_Requirement a_. Edit the records below so that "lock icon" becomes "padlock icon", keeping everything else the same, and leave out the pictures.

This is currently the most emailed story at the New York Times: it's titled "3-D Printing Spurs a Manufacturing Revolution," and it's about how 3-D "printers" are moving from small-scale prototyping and model-making tools into full scale production, including a "printer" the size of a tractor trailer that can make foundations for houses. 

I'm in architectural school right now, so I get to see these things in action. The slightly out-dated models they have here are ridiculously expensive but can ridiculously complex things - they can create shapes so complex they can hardly even be imagined without high-powered software. The only hard part is thinking up what to tell them to make, and once you're there (within limits), you push a button and the machine does the rest. 

To quote the times article, "Advocates of the technology say that by doing away with manual labor, 3-D printing could revamp the economics of manufacturing and revive American industry as creativity and ingenuity replace labor costs as the main concern around a variety of goods."

_Requirement b_. Resume the piece on 3-D printing after its final sentence.

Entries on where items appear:
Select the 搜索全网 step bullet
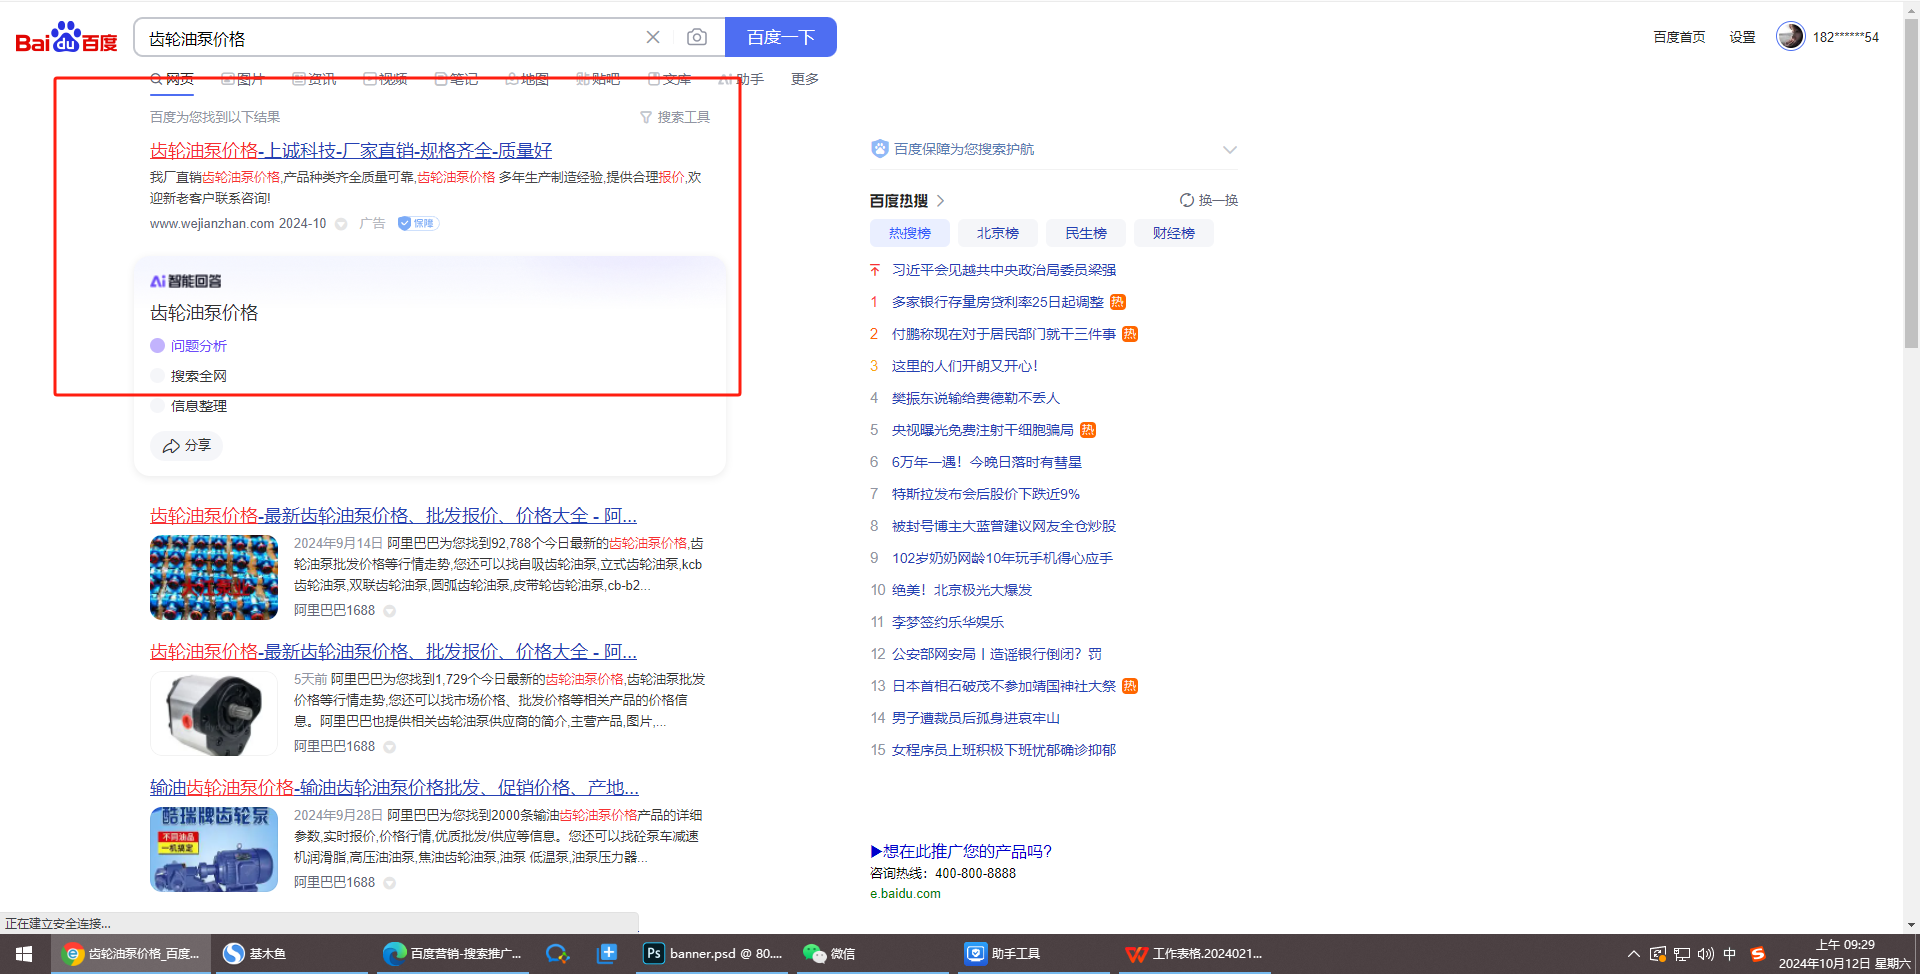Screen dimensions: 1920x974 point(157,376)
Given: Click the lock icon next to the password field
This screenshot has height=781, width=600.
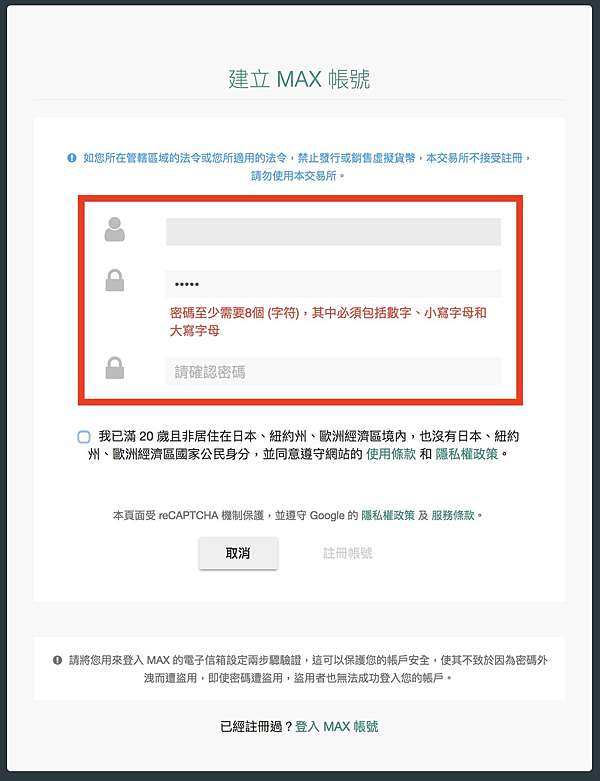Looking at the screenshot, I should pos(115,280).
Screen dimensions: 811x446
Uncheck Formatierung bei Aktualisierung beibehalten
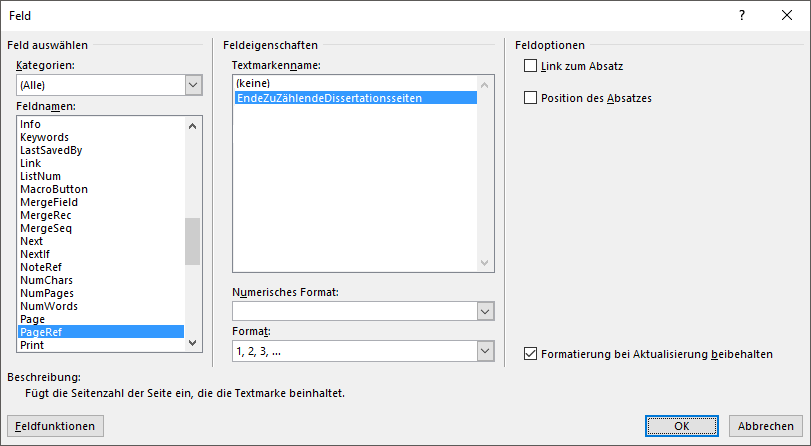(x=530, y=353)
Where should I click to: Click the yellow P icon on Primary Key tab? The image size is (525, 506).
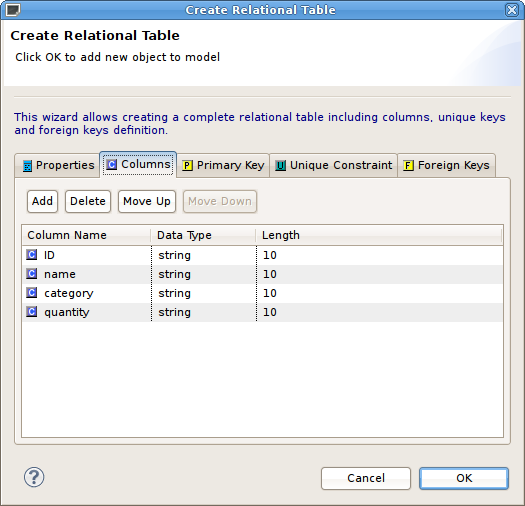[x=187, y=165]
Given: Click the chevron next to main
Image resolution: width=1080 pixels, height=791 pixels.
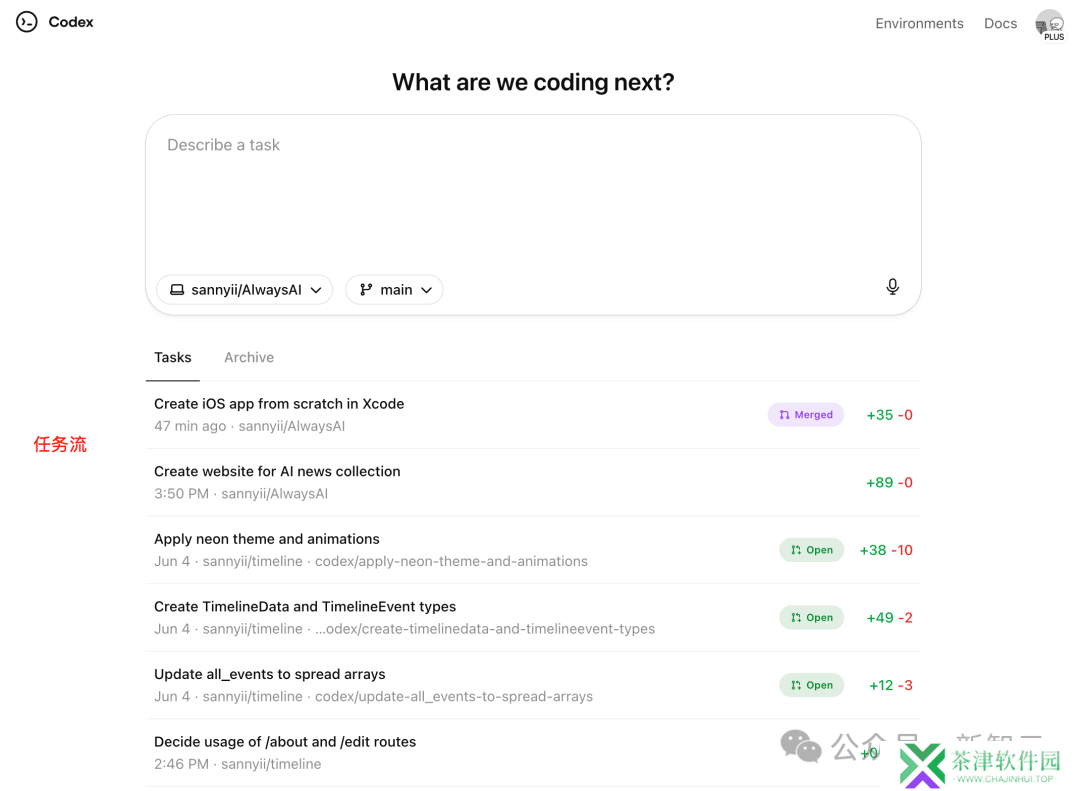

_Task answer a_.
Select the 搜索全网 step bullet
Screen dimensions: 1920x974 point(157,376)
Given: Click the padlock icon next to the password field
This screenshot has height=781, width=600.
Looking at the screenshot, I should pos(115,280).
Screen dimensions: 811x446
Uncheck Formatierung bei Aktualisierung beibehalten
(x=530, y=353)
Where should I click to: Click the yellow P icon on Primary Key tab? The image size is (525, 506).
[x=187, y=165]
Given: Click the chevron next to main
Image resolution: width=1080 pixels, height=791 pixels.

_Task answer b_.
Think about that for a second - these machines, if they continue to advance, could "revive American industry" - in part by eliminating labor. These things are very nearly Star-Trek style "replicators," and more closely approximating them is clearly the direction things are going. 

What we're talking about here is a fundamentally new type of capitalism - one in which capital does not need labor, but labor still needs capital. This is likely to be the biggest economic issue of the 21st century - what happens when Say's Law breaks down. Say's Law states roughly that production creates its own demand - or, the act of producing product x requires hiring and paying wages and dividends roughly equivalent to the cost of the product, so increasing production automatically creates increased demand on a macro level, allowing the economy to grow organically. 

This will no longer be true as we approach total automation. Increasing production might mean buying more 3-D printers, but not more designers and not more laborers. Production can be increased on both a micro and macro level without naturally creating increased demand simultaneously. Thus, a economic framework which was successful in the 20th century becomes instead a curse in the 21st, as labor saving advancement lead to lower levels of demand and hence stagnant or even reduced levels of production. 

This is probably an unrecognized contributing factor to world-wide underemployment, wage stagnation and under-capacity production - and all the signs only point to it worsening. The question of the 21st century is how to create artificial demand in response to artificial production.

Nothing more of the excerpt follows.